Conmigo se quedó pero literalmente, o sea, se quedó a dormir en mi casa junto a otros veintitantos polizones (algún italiano incluso) que aprovecharon el hecho de que vivo en Cardiff para invadir los sofás, el suelo y creo recordar que la bañera de mi hogar. Fue lo más parecido al asalto de la embajada yanki en Teherán con que comienza la película Argo, con la única particularidad de que aquí no había más tensión bilateral que la derivada del olor de los pies de alguno.

No así de nuestro protagonista, me apresuro a aclarar, cuyo aspecto hippy no está reñido con la observancia de una higiene escrupulosa. Ni siquiera al día siguiente, tras pasar por la prueba del nueve de las muchedumbres, olía excesivamente mal su camiseta verdiblanca, tan chocante en medio de la marea vikinga. Sí: el bético de la Duodécima es amigo mío, y me ha parecido que el jugar esta noche contra el equipo de sus amores me otorgaba una buena excusa para presentároslo. Se llama Charly Durán. No sé muy bien qué edad tiene (los amantes del prog rock, su otra gran pasión junto al Betis, no tienen edad) y trabaja en una empresa de seguros de coche con sede nacional en Sevilla y sede mundial en Cardiff, que es lo que explica su presencia allí aquel día.

"La historia es la que sabes", me dice Charly por teléfono. He decidido refrescar mi memoria con una llamada previa a la elaboración de este artículo. "Supe que mi empresa sorteaba una serie de entradas para la Final y me apunté de inmediato. Mi Betis, por desgracia, no era ninguno de los dos contendientes. Pero no todos los días tiene uno la oportunidad de asistir en directo a un evento de semejante magnitud".
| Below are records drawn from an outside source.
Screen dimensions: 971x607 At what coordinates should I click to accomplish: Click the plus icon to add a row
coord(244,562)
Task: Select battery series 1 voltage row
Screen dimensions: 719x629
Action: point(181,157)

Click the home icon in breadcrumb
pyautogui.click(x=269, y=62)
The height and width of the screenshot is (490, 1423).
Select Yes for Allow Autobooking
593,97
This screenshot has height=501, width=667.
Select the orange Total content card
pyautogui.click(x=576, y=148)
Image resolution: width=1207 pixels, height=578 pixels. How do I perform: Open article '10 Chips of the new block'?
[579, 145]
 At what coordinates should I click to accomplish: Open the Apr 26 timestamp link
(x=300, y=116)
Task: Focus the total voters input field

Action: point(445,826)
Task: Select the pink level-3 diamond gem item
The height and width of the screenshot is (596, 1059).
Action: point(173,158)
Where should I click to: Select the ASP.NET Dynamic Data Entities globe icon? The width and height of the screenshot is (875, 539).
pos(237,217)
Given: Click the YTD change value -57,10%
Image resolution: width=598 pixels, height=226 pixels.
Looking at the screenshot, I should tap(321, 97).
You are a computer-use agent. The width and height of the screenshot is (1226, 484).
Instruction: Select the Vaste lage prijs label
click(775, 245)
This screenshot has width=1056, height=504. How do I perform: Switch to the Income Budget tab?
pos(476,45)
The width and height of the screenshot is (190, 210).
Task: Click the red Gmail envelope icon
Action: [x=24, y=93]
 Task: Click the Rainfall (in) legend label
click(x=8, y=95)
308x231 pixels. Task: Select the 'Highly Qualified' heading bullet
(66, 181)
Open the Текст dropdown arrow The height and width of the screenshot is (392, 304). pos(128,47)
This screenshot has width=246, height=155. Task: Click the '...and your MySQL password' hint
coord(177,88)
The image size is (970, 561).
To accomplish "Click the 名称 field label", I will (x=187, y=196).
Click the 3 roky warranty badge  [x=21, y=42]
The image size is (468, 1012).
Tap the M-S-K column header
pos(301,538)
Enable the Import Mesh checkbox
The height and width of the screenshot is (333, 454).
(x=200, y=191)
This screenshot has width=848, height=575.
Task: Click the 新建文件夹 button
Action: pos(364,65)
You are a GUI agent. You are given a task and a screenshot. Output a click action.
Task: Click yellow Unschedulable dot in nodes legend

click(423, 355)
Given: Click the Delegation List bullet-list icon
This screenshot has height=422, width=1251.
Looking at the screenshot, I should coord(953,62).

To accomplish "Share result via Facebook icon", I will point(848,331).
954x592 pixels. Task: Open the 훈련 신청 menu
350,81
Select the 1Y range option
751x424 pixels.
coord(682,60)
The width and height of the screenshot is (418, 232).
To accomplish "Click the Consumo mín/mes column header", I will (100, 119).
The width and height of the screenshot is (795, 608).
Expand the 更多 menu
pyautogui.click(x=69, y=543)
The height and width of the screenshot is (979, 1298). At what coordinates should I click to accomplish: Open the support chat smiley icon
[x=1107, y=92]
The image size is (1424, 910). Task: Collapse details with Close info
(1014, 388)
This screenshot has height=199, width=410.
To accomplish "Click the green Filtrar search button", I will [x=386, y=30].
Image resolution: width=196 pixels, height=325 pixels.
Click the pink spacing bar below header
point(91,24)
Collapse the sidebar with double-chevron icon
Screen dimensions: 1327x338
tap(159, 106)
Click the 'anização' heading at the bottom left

Que Charly haría pública ostentación de su beticismo antes, durante y después del partido no fue algo que estuviera jamás en duda dentro su plan. "Tampoco me costó mucho decidir qué camiseta en concreto iba a lucir. Fue idea de mi hermano Dani, pero yo no opuse la menor resistencia. Tenía que ser una camiseta de Jarni. Robert Jarni jugó en el Betis, pero también en el Madrid. Era un elemento de conexión. Sí, otros como el gran Rafa Gordillo han jugado también en Madrid y Betis, pero en Jarni se da otra particularidad más. Salvo Luis Del Sol, es probablemente el único futbolista que ha jugado en Betis, Madrid... y Juventus, el otro finalista aquel 3 de junio. Visto ahora, considero que hay un elemento premonitorio en esa camiseta de Jarni que mi hermano tenía desde hace tantos años y que con tanto orgullo lucí por el centro de Cardiff y en la propia grada del National Welsh Stadium".

En perspectiva, como Charly deja entrever, podría haber una subtrama en la Final del 3 de junio: un homenaje colateral a Jarni. Sobre el campo, los dos equipos más grandes en los que Robert Jarni militó. En la tribuna, representado por Charly, su gran equipo de culto.